[Consigne]: Poursuivez l'article sur le logement obtenu contre des faveurs sexuelles au Canada, en reprenant juste après sa dernière phrase.

Canada : Logement contre sexe
Sexe contre logement

Dans une enquête explosive, le Journal de Montréal dévoile l’autre face de l’inflation et de la crise du logement au Canada. Se loger en échange de services sexuels ou comment des personnes vulnérables sont forcées à se prostituer pour éviter la rue.

On l’imagine mal mais même dans une société aussi riche que celle canadienne, des femmes et même des hommes en situation précaire sont forcés d’offrir des prestations sexuelles pour éviter la rue. C’est ce qu’affirme Julie Leblanc, organisatrice communautaire au Centre d'éducation et d'action des femmes (CÉAF) au Journal de Montréal. « Aucune femme n’est à l’abri de cette situation dans notre société. On le voit dans nos sondages, elles viennent de tous les milieux», matraque Leblanc.

Effet de la crise

Des propriétaires ou des locataires qui profitent des personnes vulnérables, il y en a légion au Québec. D’après le journal, le phénomène en forte expansion n’a d’ailleurs pas manqué d’alerter plusieurs organismes. Ces derniers s’alarment par rapport au lourd impact de l’inflation écrasante et la crise sans précédent du logement. « Ils craignent une hausse de personnes vulnérables qui devront accepter des gestes de nature sexuelle contre un loyer à moindre coût afin d’éviter de se ramasser à la rue », rapporte le Journal de Montréal.

De plus en plus visibles sur les interfaces dédiées au logement, les adeptes de cet échange de faveurs ne s’en cachent plus comme l’explique l’auteur de l’enquête, le journaliste Francis Pilon. « Dans les petites annonces, on voit qu’il y a des personnes qui ne se cachent même plus d’offrir une chambre contre des relations sexuelles tellement la crise est forte», confirme Marjolaine Deneault, du Regroupement des comités logement et associations de locataires du Québec (RCLALQ). Si d’après cette dernière, le phénomène n’est pas tout à fait récent, il est toutefois exacerbé par la rareté des logements et les budgets de plus en plus serrés des ménages précaires.

[Jeu de données]:
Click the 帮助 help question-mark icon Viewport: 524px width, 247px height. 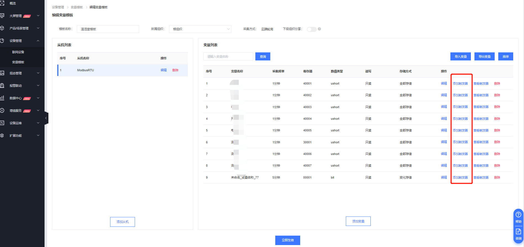[x=518, y=215]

[Résultat]:
Propositions indécentes

Pour confirmer ces propos, le journal canadien a lancé sur facebook Marketplace, deux fausses annonces d’une étudiante et d’un étudiant en soins infirmiers. Ludivine et Thomas y cherchaient une chambre à louer pour la somme maximale de 700$ par mois, dans le Grand Montréal. En quelques heures, plusieurs « prétendants » ont mordu à l’hameçon en envoyant leurs « propositions indécentes » aux deux pseudo-étudiants. « Ils ont reçu en moins d’une journée plus d’une dizaine de messages d’hommes âgés leur offrant un lit contre des services sexuels explicites ou implicites. Dans tous les cas, le logement était à louer pour une fraction du prix ou offert gratuitement », rapporte le journal. Si certains tentaient de rester « courtois » tout en exprimant leur intérêt, d’autres y vont directement en désignant la contre partie attendue. « Un ingénieur a carrément suggéré à l’étudiante de devenir son « sugar daddy » et de tout lui payer », ajoute le journalise.

Des offres difficilement déclinables par des personnes vulnérables vivant dans la précarité économique comme le soutient Marjolaine Deneault du RCLALQ. « Dans un contexte avec beaucoup de logements, peut-être que la personne refuserait l’offre du propriétaire demandant des services sexuels. Mais dans un contexte de pénurie, la personne n’a peut-être pas le choix», analyse-t-elle. Selon la plateforme Rentals.ca, le prix moyen d’un logement à Montréal avec une seule chambre dépassait les 1500$ en juillet 2022. Une grosse somme que tout le monde n’a pas les moyens de payer. Pour limiter ce troc « injuste », Julie Leblanc du Centre d'éducation et d'action des femmes (CÉAF) réclame l’intervention de l’Etat. « Il faut plus de logements sociaux financés par l’État pour les gens à faible revenu. Mais le gouvernement de François Legault a coupé dans le programme AccèsLogis à cet effet. C’est un drame historique», conclut Leblanc.